_WHAT YOU HAVE TO DO:_
Starting at the first line of the entries and stopping after the line that contains "pyautogui.click(x=439, y=311)", write those lines out again with the requests included, and raise every coordinate in the answers by 43.

_DATA FOR THIS TASK:_
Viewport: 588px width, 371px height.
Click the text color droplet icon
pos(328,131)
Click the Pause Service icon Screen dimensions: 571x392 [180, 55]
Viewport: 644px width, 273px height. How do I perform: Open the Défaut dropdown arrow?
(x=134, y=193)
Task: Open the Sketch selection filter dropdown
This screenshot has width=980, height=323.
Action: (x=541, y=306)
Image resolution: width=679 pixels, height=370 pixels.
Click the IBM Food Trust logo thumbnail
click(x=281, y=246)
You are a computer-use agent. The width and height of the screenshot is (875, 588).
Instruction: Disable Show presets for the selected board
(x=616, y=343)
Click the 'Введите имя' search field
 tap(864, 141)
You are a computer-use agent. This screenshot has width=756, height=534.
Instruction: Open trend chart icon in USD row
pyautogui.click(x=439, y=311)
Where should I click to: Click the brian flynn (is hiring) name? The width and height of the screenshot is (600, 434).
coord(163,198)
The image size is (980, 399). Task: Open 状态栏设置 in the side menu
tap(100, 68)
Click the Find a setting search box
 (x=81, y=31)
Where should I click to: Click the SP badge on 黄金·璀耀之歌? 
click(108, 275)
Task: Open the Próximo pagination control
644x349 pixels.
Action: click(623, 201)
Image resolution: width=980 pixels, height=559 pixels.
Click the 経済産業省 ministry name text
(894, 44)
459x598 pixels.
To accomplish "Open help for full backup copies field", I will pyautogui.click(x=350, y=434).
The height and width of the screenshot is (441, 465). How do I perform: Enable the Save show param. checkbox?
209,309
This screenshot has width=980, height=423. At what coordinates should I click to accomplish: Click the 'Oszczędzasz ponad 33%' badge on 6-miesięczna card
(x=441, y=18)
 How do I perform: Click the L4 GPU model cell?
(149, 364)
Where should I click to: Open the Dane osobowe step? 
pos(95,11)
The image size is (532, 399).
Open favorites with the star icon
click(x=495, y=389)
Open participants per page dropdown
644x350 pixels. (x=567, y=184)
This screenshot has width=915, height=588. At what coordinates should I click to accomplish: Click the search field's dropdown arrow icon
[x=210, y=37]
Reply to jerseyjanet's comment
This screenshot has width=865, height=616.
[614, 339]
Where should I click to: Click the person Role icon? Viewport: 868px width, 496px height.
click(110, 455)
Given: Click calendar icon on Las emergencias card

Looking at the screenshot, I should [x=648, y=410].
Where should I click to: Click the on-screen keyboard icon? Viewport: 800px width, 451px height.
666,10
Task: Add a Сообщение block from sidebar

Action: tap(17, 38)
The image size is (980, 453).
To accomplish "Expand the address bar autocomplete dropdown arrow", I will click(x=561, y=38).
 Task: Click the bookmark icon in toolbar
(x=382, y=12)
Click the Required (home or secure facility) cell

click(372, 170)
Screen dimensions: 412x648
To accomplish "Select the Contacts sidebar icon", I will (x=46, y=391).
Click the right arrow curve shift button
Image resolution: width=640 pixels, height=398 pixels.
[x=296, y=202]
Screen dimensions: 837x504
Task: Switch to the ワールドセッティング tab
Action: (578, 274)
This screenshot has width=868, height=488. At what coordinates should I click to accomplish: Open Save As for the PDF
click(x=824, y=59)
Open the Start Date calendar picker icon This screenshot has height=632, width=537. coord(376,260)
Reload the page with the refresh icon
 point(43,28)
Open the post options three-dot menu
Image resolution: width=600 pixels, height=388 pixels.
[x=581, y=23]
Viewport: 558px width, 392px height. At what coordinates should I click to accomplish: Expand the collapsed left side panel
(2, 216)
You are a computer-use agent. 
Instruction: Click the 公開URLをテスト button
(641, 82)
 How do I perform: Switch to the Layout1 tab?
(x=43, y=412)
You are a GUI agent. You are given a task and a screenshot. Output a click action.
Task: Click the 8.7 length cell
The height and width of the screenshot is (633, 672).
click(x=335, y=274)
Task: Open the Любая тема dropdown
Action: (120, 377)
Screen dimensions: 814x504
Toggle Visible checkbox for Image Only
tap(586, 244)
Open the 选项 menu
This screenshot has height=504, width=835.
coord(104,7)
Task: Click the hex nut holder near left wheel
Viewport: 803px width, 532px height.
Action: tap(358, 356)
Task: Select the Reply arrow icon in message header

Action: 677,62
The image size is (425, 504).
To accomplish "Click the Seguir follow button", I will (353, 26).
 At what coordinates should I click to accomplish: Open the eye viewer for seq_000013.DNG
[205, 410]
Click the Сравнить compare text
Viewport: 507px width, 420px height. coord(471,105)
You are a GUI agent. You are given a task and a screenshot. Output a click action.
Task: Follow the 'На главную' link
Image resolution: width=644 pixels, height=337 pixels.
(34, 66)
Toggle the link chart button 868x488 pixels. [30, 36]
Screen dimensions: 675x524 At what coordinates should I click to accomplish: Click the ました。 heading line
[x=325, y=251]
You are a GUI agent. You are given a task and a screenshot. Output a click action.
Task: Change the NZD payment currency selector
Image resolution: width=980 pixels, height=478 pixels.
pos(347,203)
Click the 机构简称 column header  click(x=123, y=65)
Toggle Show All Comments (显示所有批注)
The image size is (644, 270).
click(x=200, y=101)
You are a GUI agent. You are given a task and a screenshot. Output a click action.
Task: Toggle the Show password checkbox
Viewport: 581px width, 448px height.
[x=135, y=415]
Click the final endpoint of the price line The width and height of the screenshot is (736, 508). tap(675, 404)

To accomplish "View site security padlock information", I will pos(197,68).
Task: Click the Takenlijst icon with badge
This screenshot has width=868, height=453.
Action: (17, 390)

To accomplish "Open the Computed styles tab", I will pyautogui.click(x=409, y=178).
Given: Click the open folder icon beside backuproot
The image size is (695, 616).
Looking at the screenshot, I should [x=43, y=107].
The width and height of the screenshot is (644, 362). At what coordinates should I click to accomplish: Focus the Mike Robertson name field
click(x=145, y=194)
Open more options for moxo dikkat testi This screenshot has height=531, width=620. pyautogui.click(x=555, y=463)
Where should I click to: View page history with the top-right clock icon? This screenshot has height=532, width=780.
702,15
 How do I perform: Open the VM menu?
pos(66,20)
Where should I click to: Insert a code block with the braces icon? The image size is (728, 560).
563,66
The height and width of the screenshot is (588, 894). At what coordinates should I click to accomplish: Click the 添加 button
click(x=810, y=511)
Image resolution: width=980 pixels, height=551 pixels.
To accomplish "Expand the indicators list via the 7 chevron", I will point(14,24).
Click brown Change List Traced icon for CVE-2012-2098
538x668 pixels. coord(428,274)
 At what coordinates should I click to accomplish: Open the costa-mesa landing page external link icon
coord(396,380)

_REPLY:_
Viewport: 588px width, 371px height.
Click the text color droplet icon
pos(371,174)
Click the Pause Service icon Screen dimensions: 571x392 [223, 98]
Viewport: 644px width, 273px height. How do I perform: Open the Défaut dropdown arrow?
(x=177, y=236)
Task: Open the Sketch selection filter dropdown
This screenshot has width=980, height=323.
Action: (x=584, y=349)
Image resolution: width=679 pixels, height=370 pixels.
Click the IBM Food Trust logo thumbnail
click(x=324, y=289)
You are a computer-use agent. The width and height of the screenshot is (875, 588).
Instruction: Disable Show presets for the selected board
(x=659, y=386)
Click the 'Введите имя' search field
 tap(907, 184)
You are a computer-use agent. This screenshot has width=756, height=534.
Instruction: Open trend chart icon in USD row
pyautogui.click(x=482, y=354)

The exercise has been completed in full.